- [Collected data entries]

>>>

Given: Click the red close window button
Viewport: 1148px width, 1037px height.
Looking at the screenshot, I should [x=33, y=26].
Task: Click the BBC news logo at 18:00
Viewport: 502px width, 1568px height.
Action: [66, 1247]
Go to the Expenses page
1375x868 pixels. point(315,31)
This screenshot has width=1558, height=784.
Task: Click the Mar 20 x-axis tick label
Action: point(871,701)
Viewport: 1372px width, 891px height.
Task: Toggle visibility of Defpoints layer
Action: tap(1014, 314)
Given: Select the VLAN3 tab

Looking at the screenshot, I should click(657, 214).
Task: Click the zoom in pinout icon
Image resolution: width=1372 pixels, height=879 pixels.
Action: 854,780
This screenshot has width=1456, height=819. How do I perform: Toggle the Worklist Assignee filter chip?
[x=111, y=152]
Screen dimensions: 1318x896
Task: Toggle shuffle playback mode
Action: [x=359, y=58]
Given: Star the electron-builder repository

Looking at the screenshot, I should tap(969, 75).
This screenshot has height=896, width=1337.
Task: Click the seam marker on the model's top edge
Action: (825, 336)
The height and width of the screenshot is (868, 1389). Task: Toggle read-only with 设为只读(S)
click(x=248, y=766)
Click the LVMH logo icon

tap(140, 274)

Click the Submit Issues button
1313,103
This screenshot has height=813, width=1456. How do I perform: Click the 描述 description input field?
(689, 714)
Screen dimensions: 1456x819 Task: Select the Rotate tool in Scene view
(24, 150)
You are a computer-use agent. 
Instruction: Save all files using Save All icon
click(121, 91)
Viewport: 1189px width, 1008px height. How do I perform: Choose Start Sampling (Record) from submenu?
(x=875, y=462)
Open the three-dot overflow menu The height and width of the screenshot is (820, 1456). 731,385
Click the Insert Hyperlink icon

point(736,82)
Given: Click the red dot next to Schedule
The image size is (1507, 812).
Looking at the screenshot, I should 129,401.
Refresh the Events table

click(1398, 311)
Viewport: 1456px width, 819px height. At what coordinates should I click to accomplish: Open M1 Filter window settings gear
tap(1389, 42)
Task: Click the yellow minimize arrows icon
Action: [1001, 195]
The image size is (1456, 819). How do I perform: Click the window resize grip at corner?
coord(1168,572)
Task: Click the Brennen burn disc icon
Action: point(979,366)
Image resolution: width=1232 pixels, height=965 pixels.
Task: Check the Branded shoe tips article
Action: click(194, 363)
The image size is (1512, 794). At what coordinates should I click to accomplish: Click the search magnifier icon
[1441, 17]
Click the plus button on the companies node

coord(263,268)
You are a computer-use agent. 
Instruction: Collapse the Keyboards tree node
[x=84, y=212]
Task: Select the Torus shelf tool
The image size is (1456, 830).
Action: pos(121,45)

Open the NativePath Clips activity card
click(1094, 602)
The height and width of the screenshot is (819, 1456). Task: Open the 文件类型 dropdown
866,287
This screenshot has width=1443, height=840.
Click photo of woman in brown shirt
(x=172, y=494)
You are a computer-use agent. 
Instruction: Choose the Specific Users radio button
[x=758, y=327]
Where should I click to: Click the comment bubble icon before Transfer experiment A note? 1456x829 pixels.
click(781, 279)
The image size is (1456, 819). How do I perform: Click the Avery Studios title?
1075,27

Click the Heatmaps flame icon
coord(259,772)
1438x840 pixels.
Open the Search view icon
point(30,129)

<<<

- [Task item] Would you retype all of the lines shown above, exactly as given?

- [Solution]
Given: Click the red close window button
Viewport: 1148px width, 1037px height.
Looking at the screenshot, I should [x=33, y=26].
Task: Click the BBC news logo at 18:00
Viewport: 502px width, 1568px height.
Action: [66, 1247]
Go to the Expenses page
1375x868 pixels. point(315,31)
This screenshot has width=1558, height=784.
Task: Click the Mar 20 x-axis tick label
Action: point(871,701)
Viewport: 1372px width, 891px height.
Task: Toggle visibility of Defpoints layer
Action: tap(1014, 314)
Given: Select the VLAN3 tab

Looking at the screenshot, I should click(657, 214).
Task: Click the zoom in pinout icon
Image resolution: width=1372 pixels, height=879 pixels.
Action: 854,780
This screenshot has width=1456, height=819. How do I perform: Toggle the Worklist Assignee filter chip?
[x=111, y=152]
Screen dimensions: 1318x896
Task: Toggle shuffle playback mode
Action: [x=359, y=58]
Given: Star the electron-builder repository

Looking at the screenshot, I should tap(969, 75).
This screenshot has height=896, width=1337.
Task: Click the seam marker on the model's top edge
Action: (825, 336)
The height and width of the screenshot is (868, 1389). Task: Toggle read-only with 设为只读(S)
click(x=248, y=766)
Click the LVMH logo icon

tap(140, 274)

Click the Submit Issues button
1313,103
This screenshot has height=813, width=1456. How do I perform: Click the 描述 description input field?
(689, 714)
Screen dimensions: 1456x819 Task: Select the Rotate tool in Scene view
(24, 150)
You are a computer-use agent. 
Instruction: Save all files using Save All icon
click(121, 91)
Viewport: 1189px width, 1008px height. How do I perform: Choose Start Sampling (Record) from submenu?
(x=875, y=462)
Open the three-dot overflow menu The height and width of the screenshot is (820, 1456). 731,385
Click the Insert Hyperlink icon

point(736,82)
Given: Click the red dot next to Schedule
The image size is (1507, 812).
Looking at the screenshot, I should 129,401.
Refresh the Events table

click(1398, 311)
Viewport: 1456px width, 819px height. At what coordinates should I click to accomplish: Open M1 Filter window settings gear
tap(1389, 42)
Task: Click the yellow minimize arrows icon
Action: [1001, 195]
The image size is (1456, 819). How do I perform: Click the window resize grip at corner?
coord(1168,572)
Task: Click the Brennen burn disc icon
Action: point(979,366)
Image resolution: width=1232 pixels, height=965 pixels.
Task: Check the Branded shoe tips article
Action: click(194, 363)
The image size is (1512, 794). At what coordinates should I click to accomplish: Click the search magnifier icon
[1441, 17]
Click the plus button on the companies node

coord(263,268)
You are a computer-use agent. 
Instruction: Collapse the Keyboards tree node
[x=84, y=212]
Task: Select the Torus shelf tool
The image size is (1456, 830).
Action: pos(121,45)

Open the NativePath Clips activity card
click(1094, 602)
The height and width of the screenshot is (819, 1456). Task: Open the 文件类型 dropdown
866,287
This screenshot has width=1443, height=840.
Click photo of woman in brown shirt
(x=172, y=494)
You are a computer-use agent. 
Instruction: Choose the Specific Users radio button
[x=758, y=327]
Where should I click to: Click the comment bubble icon before Transfer experiment A note? 1456x829 pixels.
click(781, 279)
The image size is (1456, 819). How do I perform: Click the Avery Studios title?
1075,27

Click the Heatmaps flame icon
coord(259,772)
1438x840 pixels.
Open the Search view icon
point(30,129)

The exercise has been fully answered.